## [Problem to solve]
The job is to output exactly the lines that run from the start of the entries through the line containing "The height and", pictures omitted.

(Screenshot grounding data)
Content starts

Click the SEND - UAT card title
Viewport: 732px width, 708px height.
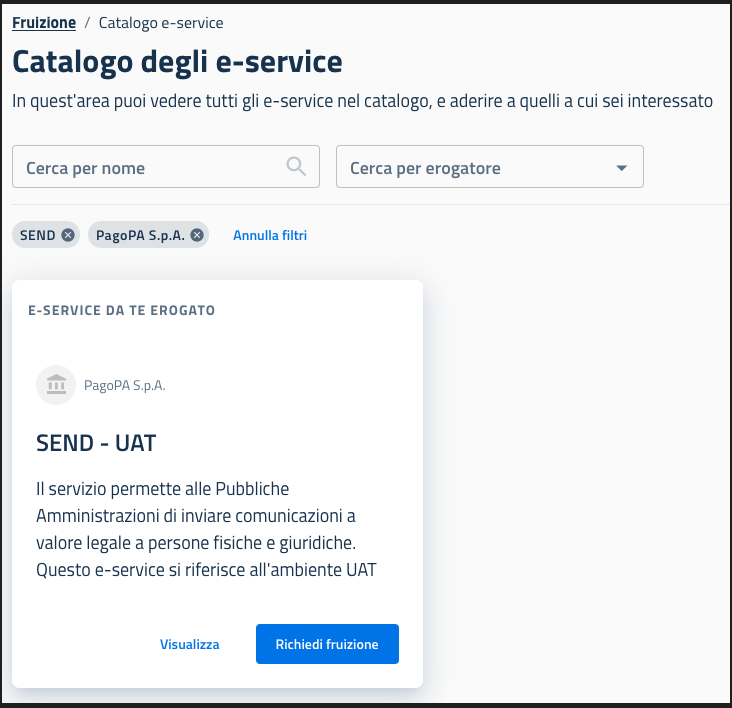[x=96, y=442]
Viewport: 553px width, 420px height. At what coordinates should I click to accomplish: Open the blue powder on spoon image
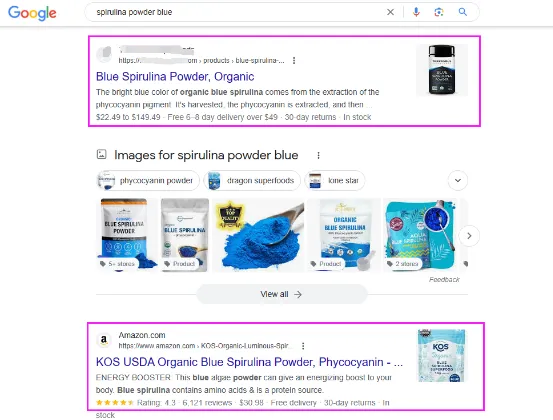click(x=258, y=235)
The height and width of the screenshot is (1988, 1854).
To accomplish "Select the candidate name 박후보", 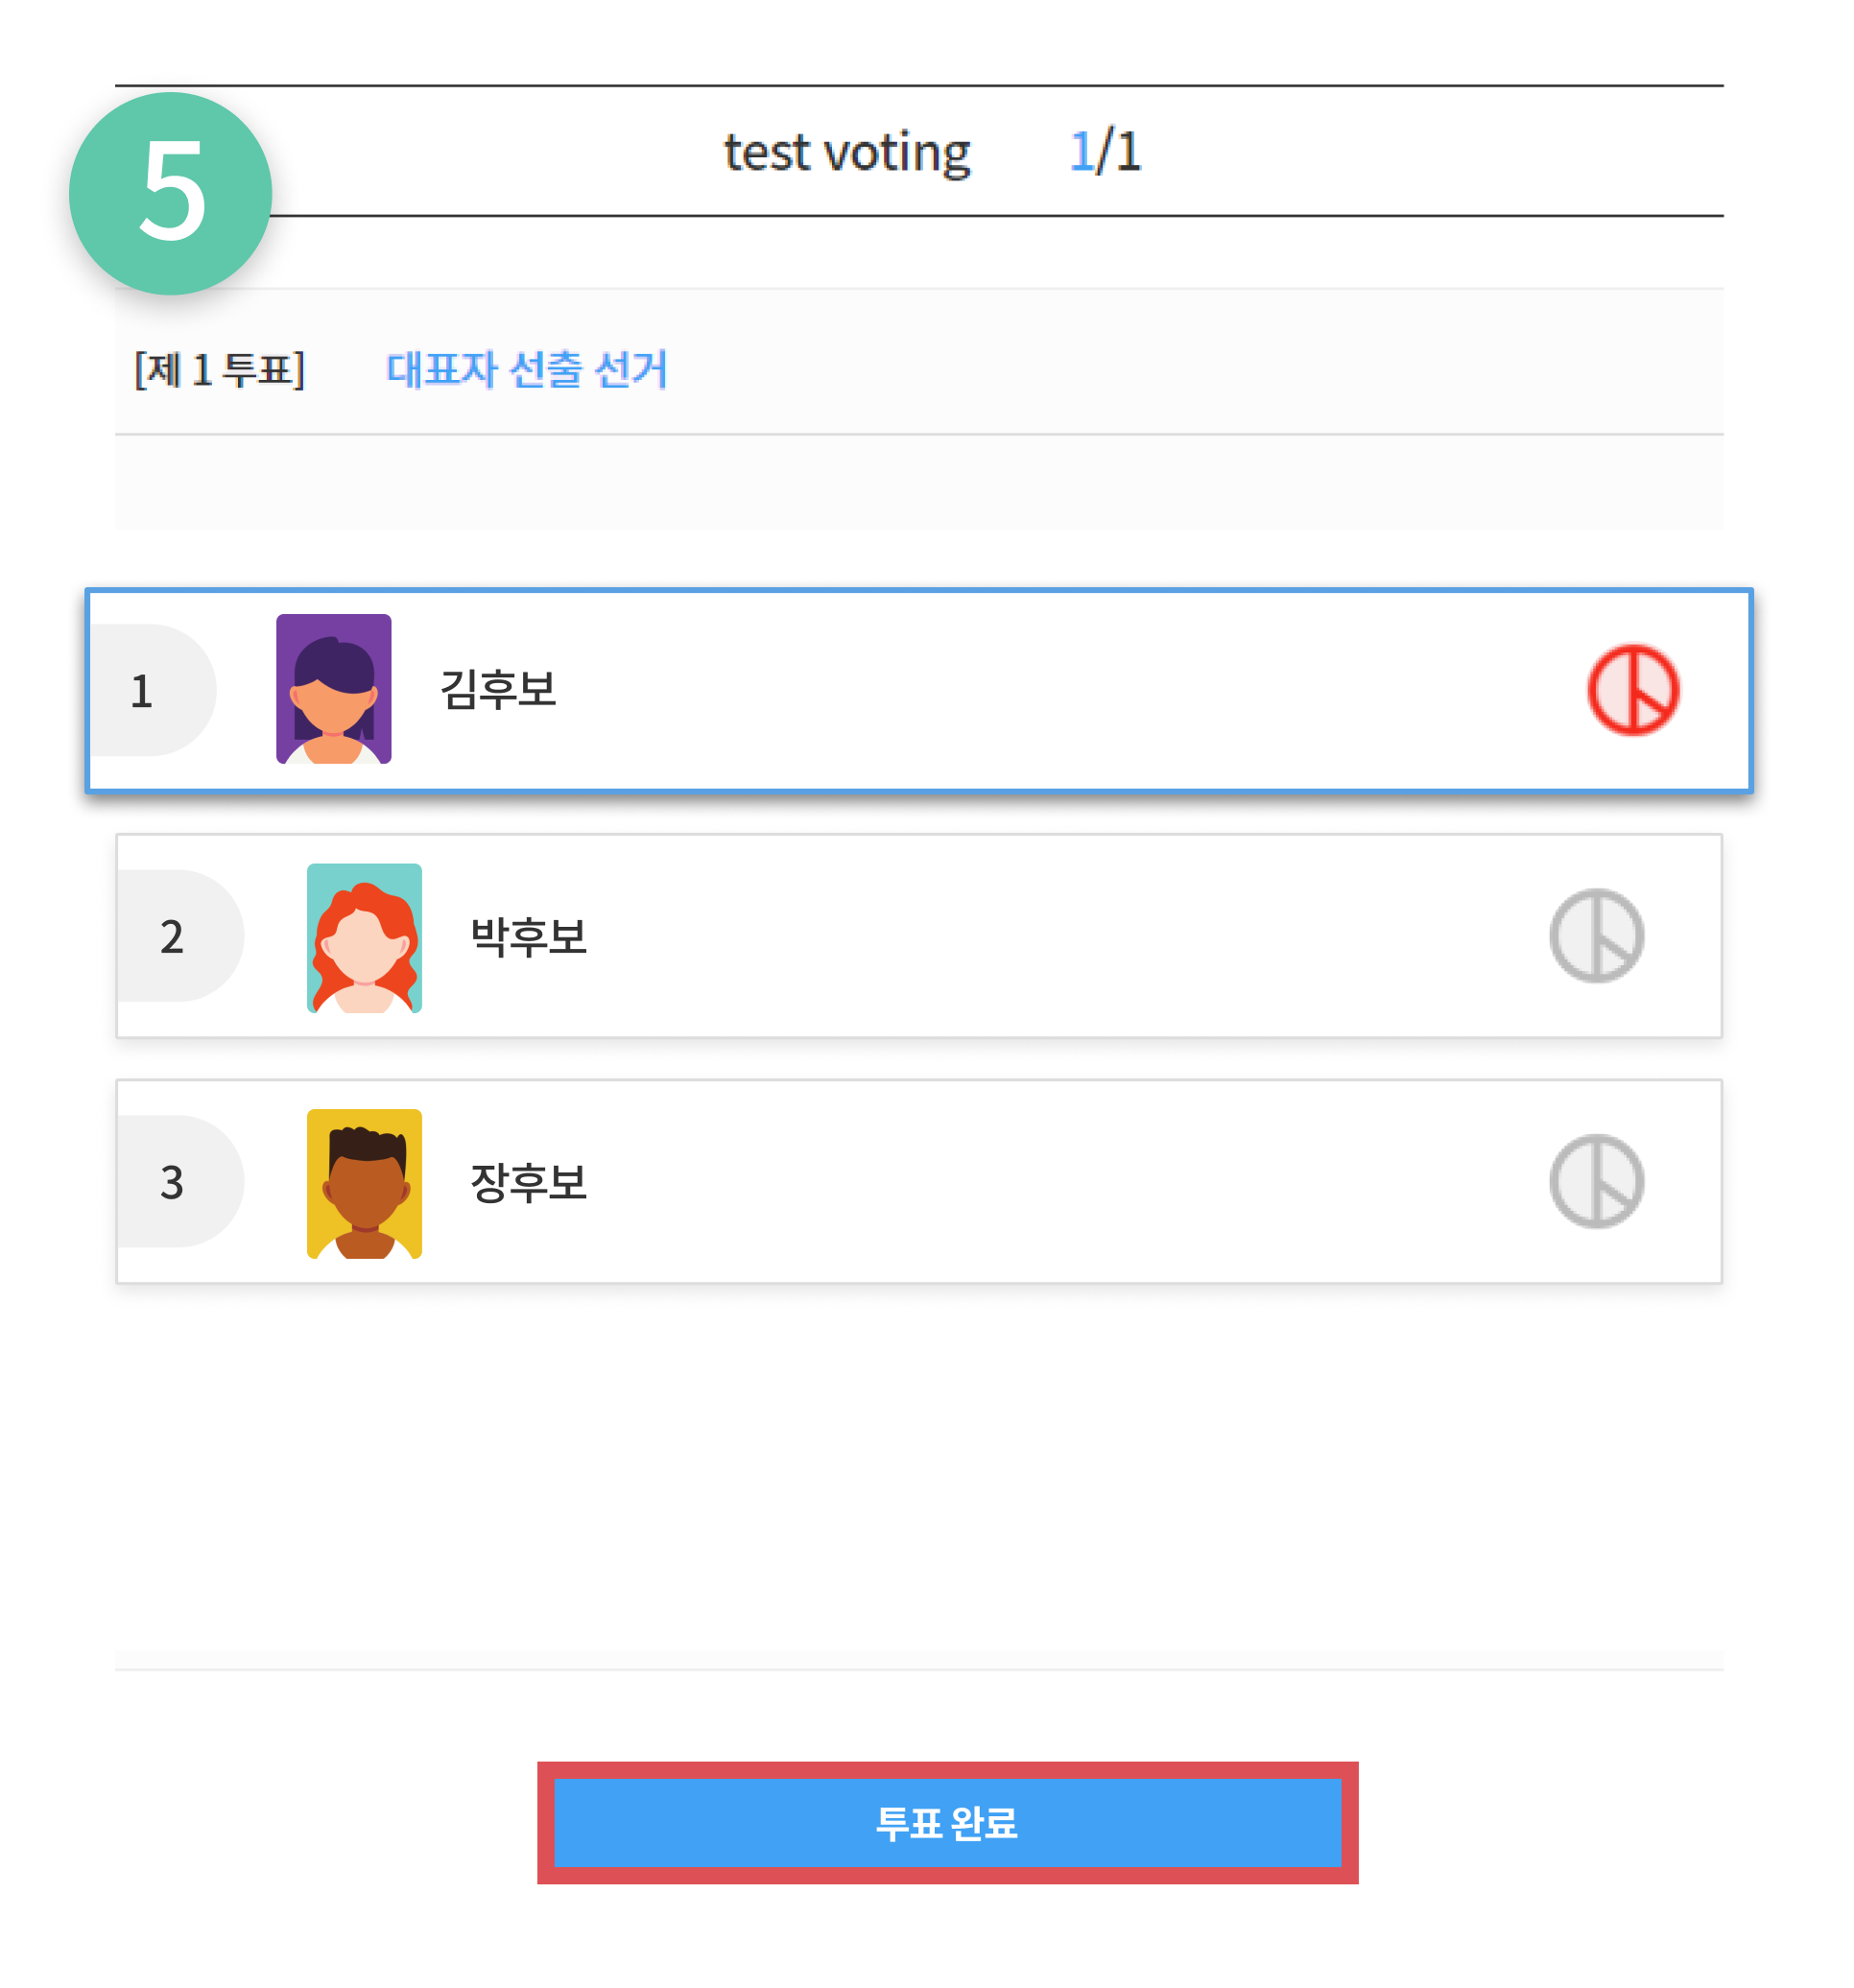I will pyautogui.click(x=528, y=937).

Content ends

## [Answer area]
Click the SEND - UAT card title
Viewport: 732px width, 708px height.
[x=96, y=442]
Viewport: 553px width, 420px height. At what coordinates should I click to accomplish: Open the blue powder on spoon image
click(x=258, y=235)
The height and width of the screenshot is (1988, 1854).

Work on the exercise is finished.